Once I understood and accepted that the disintegration of our civilization is already underway, I spent a number of years trying to get people to change their beliefs and their behaviour. I felt that if they made the changes I was proposing they could make a “good” outcome more likely. I was disappointed when my exhortations and hectoring fell on mostly deaf ears – whenever I wasn’t just preaching to the choir, that is. It was Cassandra’s dilemma too.
The more I tried to promote change, however, the more I suffered. But the suffering didn’t spring simply from the pain of disappointment. It went much deeper than that, and eventually precipitated my Dark Night of the Soul. The Buddha was right when he taught that all suffering springs from attachment. In my case the attachment was to a particular outcome – my vision of a sustainable, just, ecologically conscious society that made room for all living things on the planet, not just our relatives and friends. When that outcome was thwarted through public indifference and even hostility, I suffered mightily.
Fortunately, I went through a transformation about three years ago. The shift was complete enough that it enabled me to detach from outcomes while still remaining committed to the awareness of what’s going on. At the same time I adopted the position that this reality is co-created by all its participants, and that at some level the nature of reality and our individual roles in it have been consciously chosen by us all. At that point, I realized that I had been working at cross purposes to the reality that was unfolding. The ongoing transformation, even if it becomes a collapse of civilization, is not meant to be stopped. Rather, it is the vessel within which our conscious awareness is being nurtured, developed and annealed. This leads to the rather uncomfortable conclusion that the collapse is not to be lamented or prevented, but rather to be celebrated and engaged. It will come as no surprise to those on similar journeys that when I surrendered to this understanding, my suffering ceased.
From that perspective, I decided that the most useful thing I can do – something that is aligned with the point of the exercise rather than in opposition to it – is simply to contribute my little bits of awareness to the field. I try to do it without expectation or attachment, without trying to elicit a particular response or outcome. Just put the awareness out there. Those who aren’t ready for it yet will ignore or reject it, those who don’t yet see it but are ready may awaken a bit more, those who are already aware may find some fresh nuance to play with. Whatever role my observations and discussions play in the unfoldment is the part they are meant to play. This is what I call “vocal witnessing”.

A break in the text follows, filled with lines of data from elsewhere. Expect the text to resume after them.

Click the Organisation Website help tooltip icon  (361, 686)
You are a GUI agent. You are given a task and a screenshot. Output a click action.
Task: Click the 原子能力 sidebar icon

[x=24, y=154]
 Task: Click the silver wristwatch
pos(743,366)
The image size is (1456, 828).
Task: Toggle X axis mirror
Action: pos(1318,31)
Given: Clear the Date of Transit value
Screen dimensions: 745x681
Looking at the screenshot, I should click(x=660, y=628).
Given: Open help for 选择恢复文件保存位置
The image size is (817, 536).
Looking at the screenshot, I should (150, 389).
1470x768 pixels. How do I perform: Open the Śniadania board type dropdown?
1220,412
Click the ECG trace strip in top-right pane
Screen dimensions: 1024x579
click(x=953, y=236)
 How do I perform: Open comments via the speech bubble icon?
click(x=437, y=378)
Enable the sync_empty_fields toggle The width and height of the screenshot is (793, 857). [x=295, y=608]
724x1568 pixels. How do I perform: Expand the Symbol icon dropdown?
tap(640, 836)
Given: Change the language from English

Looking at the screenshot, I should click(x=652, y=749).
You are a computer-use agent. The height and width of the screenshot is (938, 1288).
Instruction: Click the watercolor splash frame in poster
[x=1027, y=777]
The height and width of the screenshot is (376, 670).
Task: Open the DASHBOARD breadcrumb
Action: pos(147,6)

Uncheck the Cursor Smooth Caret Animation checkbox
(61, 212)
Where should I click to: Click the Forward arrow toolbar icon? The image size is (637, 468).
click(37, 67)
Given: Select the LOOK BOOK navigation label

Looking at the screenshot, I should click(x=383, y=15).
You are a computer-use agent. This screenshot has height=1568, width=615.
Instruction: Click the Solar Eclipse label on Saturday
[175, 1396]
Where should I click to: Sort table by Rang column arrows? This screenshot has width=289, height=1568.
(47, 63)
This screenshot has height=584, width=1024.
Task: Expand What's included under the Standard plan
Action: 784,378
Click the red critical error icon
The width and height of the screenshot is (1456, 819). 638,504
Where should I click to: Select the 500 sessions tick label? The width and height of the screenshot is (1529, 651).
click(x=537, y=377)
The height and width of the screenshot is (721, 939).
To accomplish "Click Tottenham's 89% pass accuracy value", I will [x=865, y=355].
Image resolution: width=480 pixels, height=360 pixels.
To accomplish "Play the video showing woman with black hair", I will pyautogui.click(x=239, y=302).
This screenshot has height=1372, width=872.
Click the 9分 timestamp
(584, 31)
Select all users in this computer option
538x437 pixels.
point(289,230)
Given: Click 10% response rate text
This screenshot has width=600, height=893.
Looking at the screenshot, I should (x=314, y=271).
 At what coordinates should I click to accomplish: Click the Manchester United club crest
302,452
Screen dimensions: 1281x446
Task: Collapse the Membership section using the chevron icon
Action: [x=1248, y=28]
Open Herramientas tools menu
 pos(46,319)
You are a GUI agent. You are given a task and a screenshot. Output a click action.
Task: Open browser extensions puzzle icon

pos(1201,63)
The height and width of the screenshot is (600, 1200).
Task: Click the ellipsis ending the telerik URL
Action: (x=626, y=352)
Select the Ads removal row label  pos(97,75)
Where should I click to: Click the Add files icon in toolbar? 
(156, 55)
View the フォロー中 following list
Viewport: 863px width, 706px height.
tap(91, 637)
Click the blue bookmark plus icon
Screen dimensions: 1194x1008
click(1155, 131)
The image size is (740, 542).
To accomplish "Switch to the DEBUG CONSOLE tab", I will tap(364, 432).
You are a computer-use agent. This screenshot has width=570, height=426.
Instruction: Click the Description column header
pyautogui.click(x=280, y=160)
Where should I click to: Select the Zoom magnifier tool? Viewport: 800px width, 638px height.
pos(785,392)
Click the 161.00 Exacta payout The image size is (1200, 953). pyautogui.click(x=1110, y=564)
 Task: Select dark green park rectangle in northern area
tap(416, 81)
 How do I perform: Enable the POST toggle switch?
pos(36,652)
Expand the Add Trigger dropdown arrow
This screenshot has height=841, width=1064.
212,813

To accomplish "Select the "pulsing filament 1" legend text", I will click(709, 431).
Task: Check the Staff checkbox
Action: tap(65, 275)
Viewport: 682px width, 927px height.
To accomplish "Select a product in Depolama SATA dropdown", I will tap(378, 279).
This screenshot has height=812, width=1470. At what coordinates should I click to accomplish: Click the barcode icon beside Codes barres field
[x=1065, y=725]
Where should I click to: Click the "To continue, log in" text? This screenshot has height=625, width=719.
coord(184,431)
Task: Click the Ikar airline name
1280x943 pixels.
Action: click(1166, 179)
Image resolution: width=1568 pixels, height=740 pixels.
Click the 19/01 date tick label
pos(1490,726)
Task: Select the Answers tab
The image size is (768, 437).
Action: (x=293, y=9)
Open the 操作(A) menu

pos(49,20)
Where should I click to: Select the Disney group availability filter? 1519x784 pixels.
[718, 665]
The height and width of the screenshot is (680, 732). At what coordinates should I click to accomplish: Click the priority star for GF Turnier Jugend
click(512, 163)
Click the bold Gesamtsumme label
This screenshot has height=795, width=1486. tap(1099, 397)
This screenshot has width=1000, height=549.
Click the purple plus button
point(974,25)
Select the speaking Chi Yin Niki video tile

I still care very deeply about what’s happening, but I now remain relatively unattached to how it might unfold in the future. As a result I avoid talking about solutions as much as possible, largely because I don’t think there are any – at least at the level most people think of “solutions” (like new policies or new technologies) The point of all this apparently catastrophic unfoldment is not for us to “solve the problem”, but for for us to wake up.
I agree completely with the writer Charles Eisenstein (“The Ascent of Humanity”) and other observers – we do not have a soluble problem, we have an insoluble predicament. Because of that, our most useful response will be at right angles to the problem space. That means that the door out of this mess isn’t going to be opened by a new version of our old ways (new legislation, clean energy and more recycling) although that will play a role. The real doorway out will be found by shifting into a completely new way of being – the revolution of consciousness that so many of us know in our bones is just around the corner.
These days I’m putting all my chips on abetting that r/evolution of human consciousness, by acting as a vocal witness to the unfolding collapse.
Within the community of the environmentally and ecologically aware, this is an uncommon position, although perhaps less so among those who have chosen a spiritual response to their apprehension of collapse. Within the mainstream of activist thought it is still viewed as fatalism and defeatism.
How does thinking about this perspective make you feel? Do you think it is a useful point of view or not? Is it helpful or dangerous? Is it an approach you have taken, or could see yourself taking? Or does it feel like sophistry – simply a tricky justification for fiddling while Rome burns?